** Data for processing **
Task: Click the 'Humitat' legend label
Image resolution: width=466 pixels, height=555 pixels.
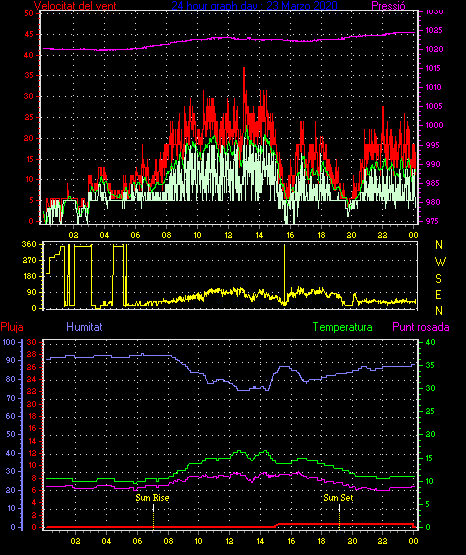Action: 84,326
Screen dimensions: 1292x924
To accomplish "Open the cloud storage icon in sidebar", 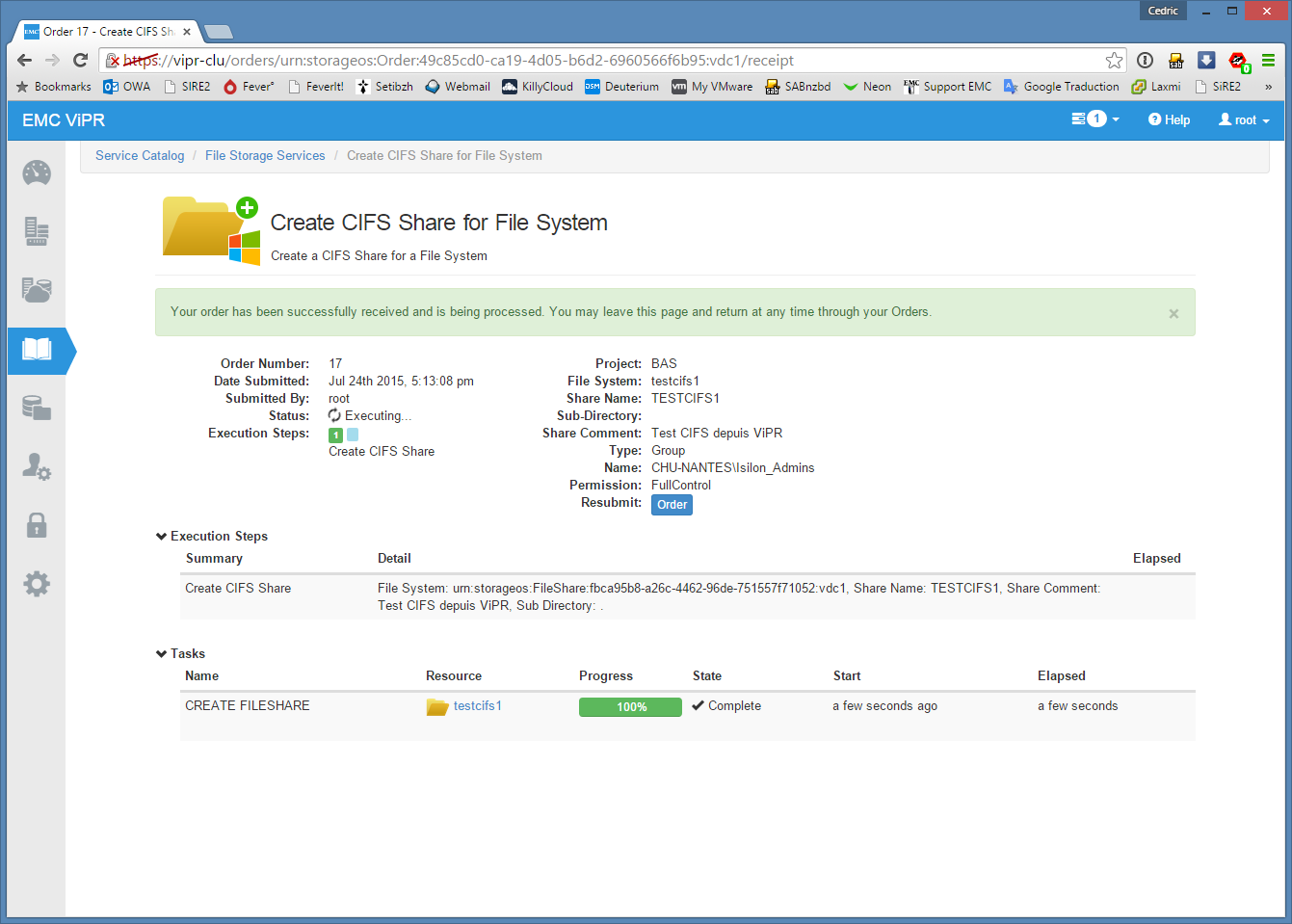I will point(37,290).
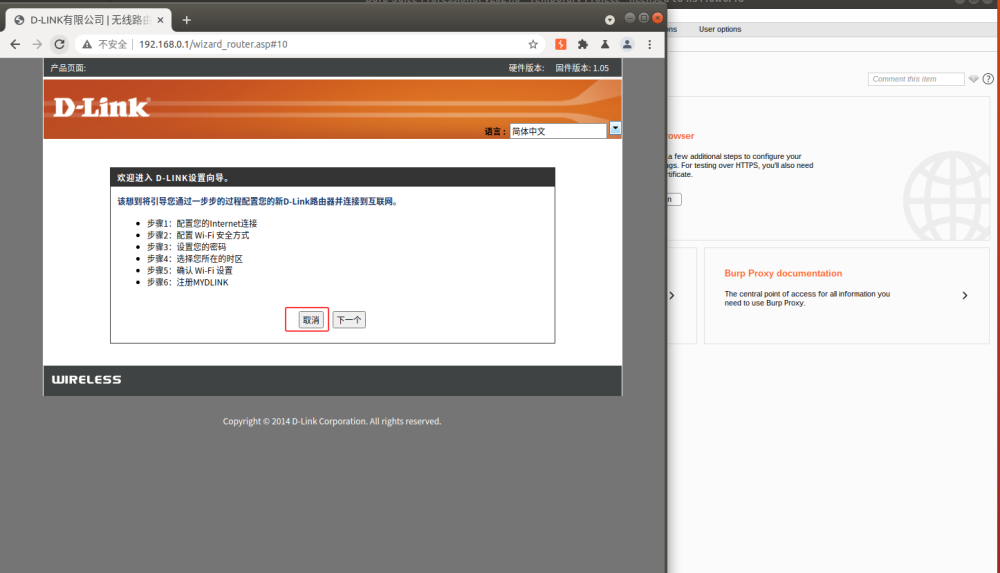Click the not-secure warning icon
Screen dimensions: 1000x573
click(88, 44)
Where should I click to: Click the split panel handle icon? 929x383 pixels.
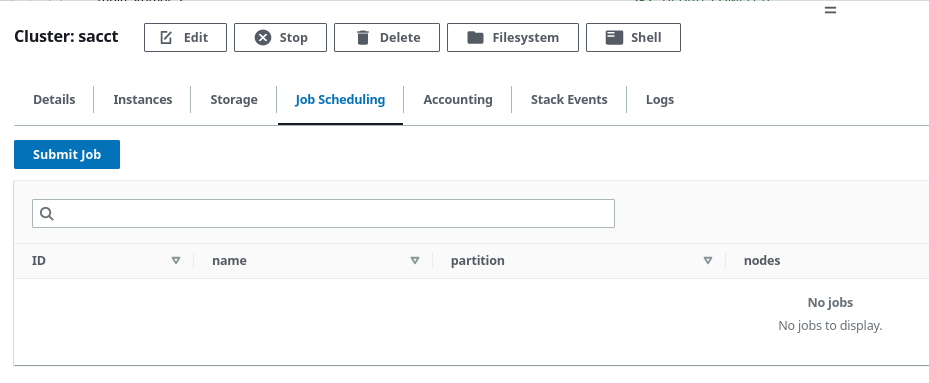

** Short task **
Could you reproduce the material verbatim, starting at its very first line and ending at the line that contains "Action: 84,326", with both of those lines included and the pictures left out?

** Right answer **
Task: Click the 'Humitat' legend label
Image resolution: width=466 pixels, height=555 pixels.
Action: 84,326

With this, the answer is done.